╔══
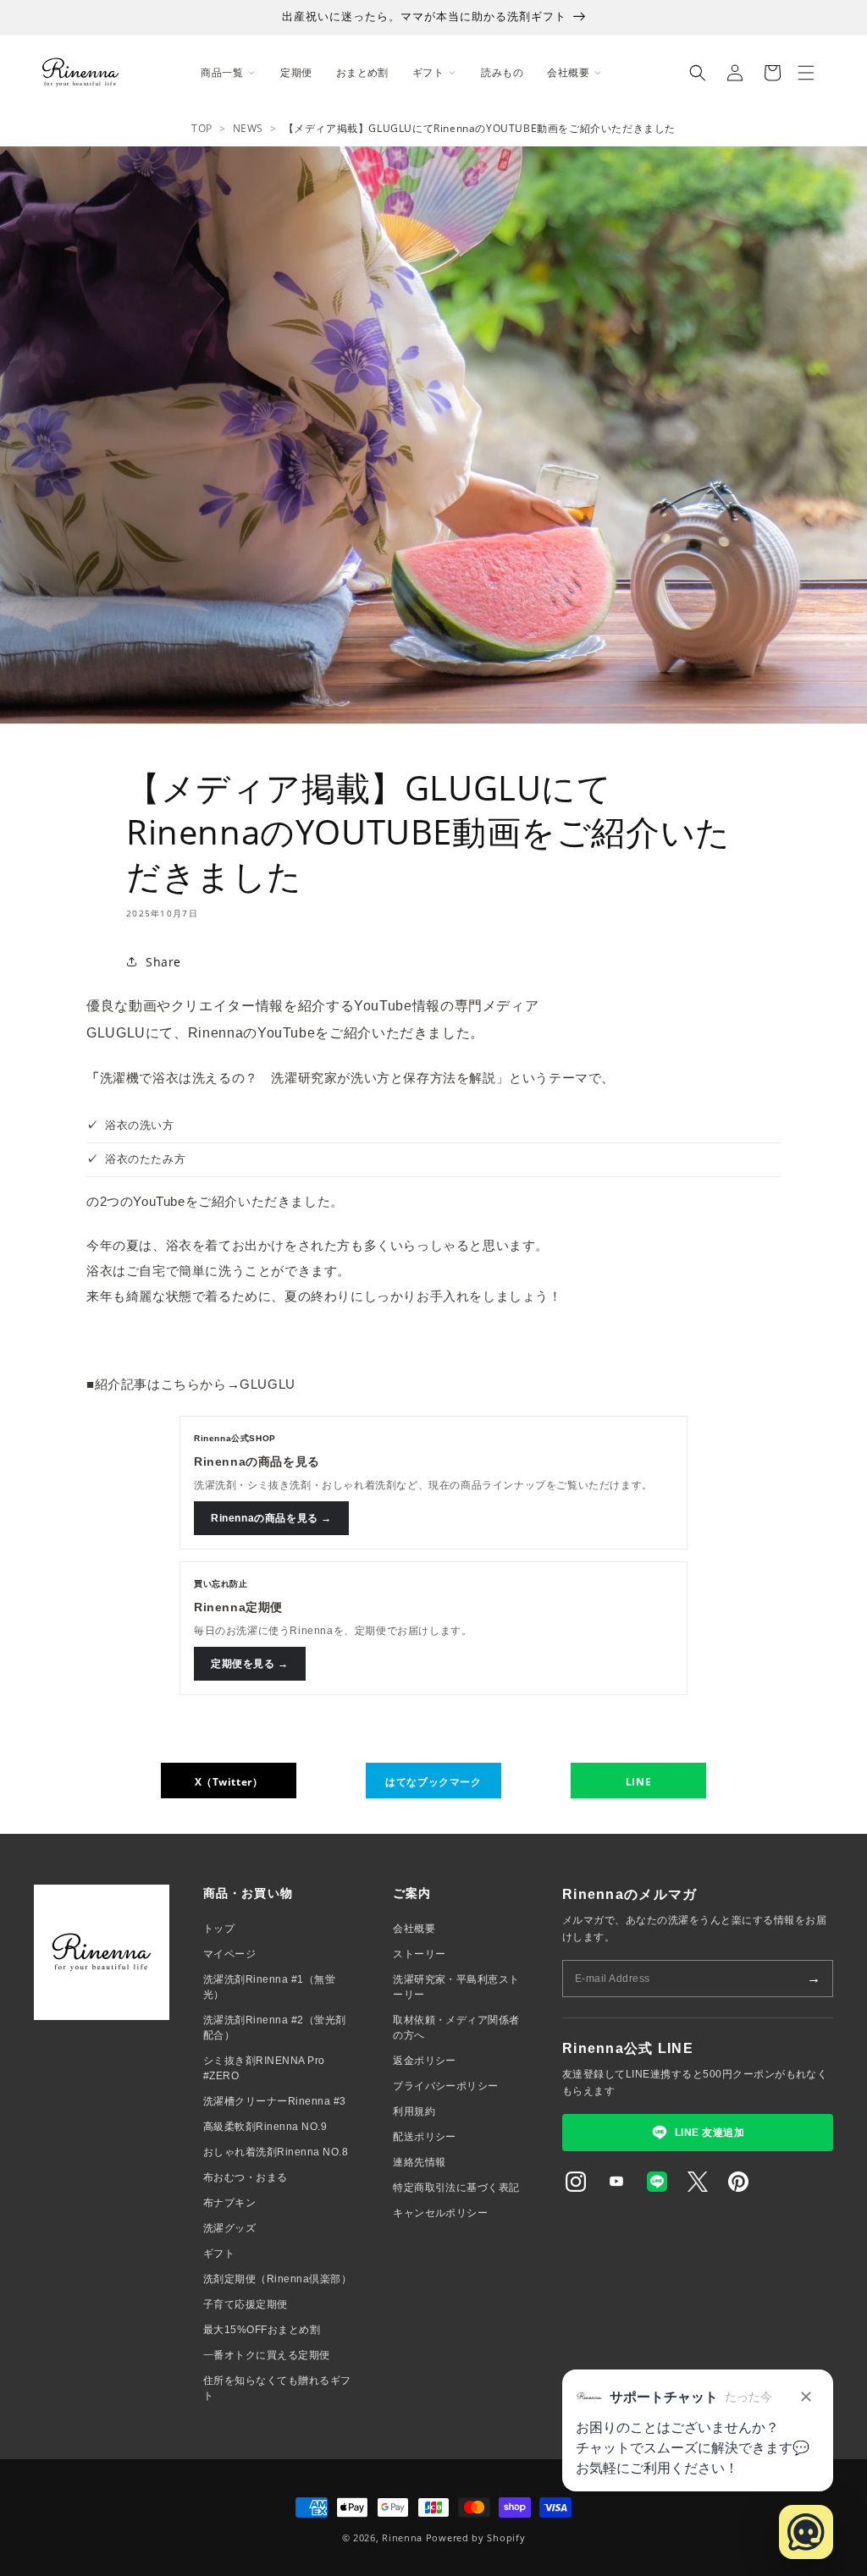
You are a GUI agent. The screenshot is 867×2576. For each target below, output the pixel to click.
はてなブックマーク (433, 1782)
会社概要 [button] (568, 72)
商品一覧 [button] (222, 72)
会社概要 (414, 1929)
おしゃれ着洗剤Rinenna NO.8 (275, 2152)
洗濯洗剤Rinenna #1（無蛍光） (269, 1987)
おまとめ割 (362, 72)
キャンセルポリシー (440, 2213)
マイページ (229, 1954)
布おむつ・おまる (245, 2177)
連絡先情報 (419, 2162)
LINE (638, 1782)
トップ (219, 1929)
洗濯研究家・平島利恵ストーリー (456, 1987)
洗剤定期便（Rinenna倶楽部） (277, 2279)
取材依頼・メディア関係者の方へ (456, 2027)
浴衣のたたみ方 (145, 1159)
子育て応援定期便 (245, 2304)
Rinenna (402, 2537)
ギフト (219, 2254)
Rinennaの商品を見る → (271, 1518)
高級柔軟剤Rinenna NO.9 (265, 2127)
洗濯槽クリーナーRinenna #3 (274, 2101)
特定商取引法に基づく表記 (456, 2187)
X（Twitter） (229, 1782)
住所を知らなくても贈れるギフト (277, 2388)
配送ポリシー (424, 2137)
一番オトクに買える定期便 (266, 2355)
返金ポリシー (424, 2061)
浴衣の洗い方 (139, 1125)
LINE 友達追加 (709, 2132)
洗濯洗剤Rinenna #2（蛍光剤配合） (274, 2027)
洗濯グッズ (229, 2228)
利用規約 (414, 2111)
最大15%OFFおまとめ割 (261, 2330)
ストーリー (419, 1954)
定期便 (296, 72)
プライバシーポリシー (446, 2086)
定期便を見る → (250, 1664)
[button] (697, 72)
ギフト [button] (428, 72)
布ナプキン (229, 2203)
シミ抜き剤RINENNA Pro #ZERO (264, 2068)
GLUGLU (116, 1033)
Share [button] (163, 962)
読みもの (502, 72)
╚══
╔══
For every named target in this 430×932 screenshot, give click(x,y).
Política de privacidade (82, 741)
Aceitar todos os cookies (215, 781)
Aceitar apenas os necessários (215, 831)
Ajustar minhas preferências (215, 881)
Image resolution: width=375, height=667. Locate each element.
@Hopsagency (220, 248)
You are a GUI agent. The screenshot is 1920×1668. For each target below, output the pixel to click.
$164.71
╚══
__Problem to work on__. A verbatim transcription is needed of the lines above, starting at the line with "子育て応援定期便 (245, 2304)" and ending at the line with "定期便を見る → (250, 1664)", both included, and of nothing else.

__Result__.
子育て応援定期便 (245, 2304)
Rinenna (402, 2537)
ギフト (219, 2254)
Rinennaの商品を見る → (271, 1518)
高級柔軟剤Rinenna NO.9 (265, 2127)
洗濯槽クリーナーRinenna #3 (274, 2101)
特定商取引法に基づく表記 (456, 2187)
X（Twitter） (229, 1782)
住所を知らなくても贈れるギフト (277, 2388)
配送ポリシー (424, 2137)
一番オトクに買える定期便 (266, 2355)
返金ポリシー (424, 2061)
浴衣の洗い方 (139, 1125)
LINE 友達追加 (709, 2132)
洗濯洗剤Rinenna #2（蛍光剤配合） (274, 2027)
洗濯グッズ (229, 2228)
利用規約 (414, 2111)
最大15%OFFおまとめ割 (261, 2330)
ストーリー (419, 1954)
定期便 (296, 72)
プライバシーポリシー (446, 2086)
定期便を見る → (250, 1664)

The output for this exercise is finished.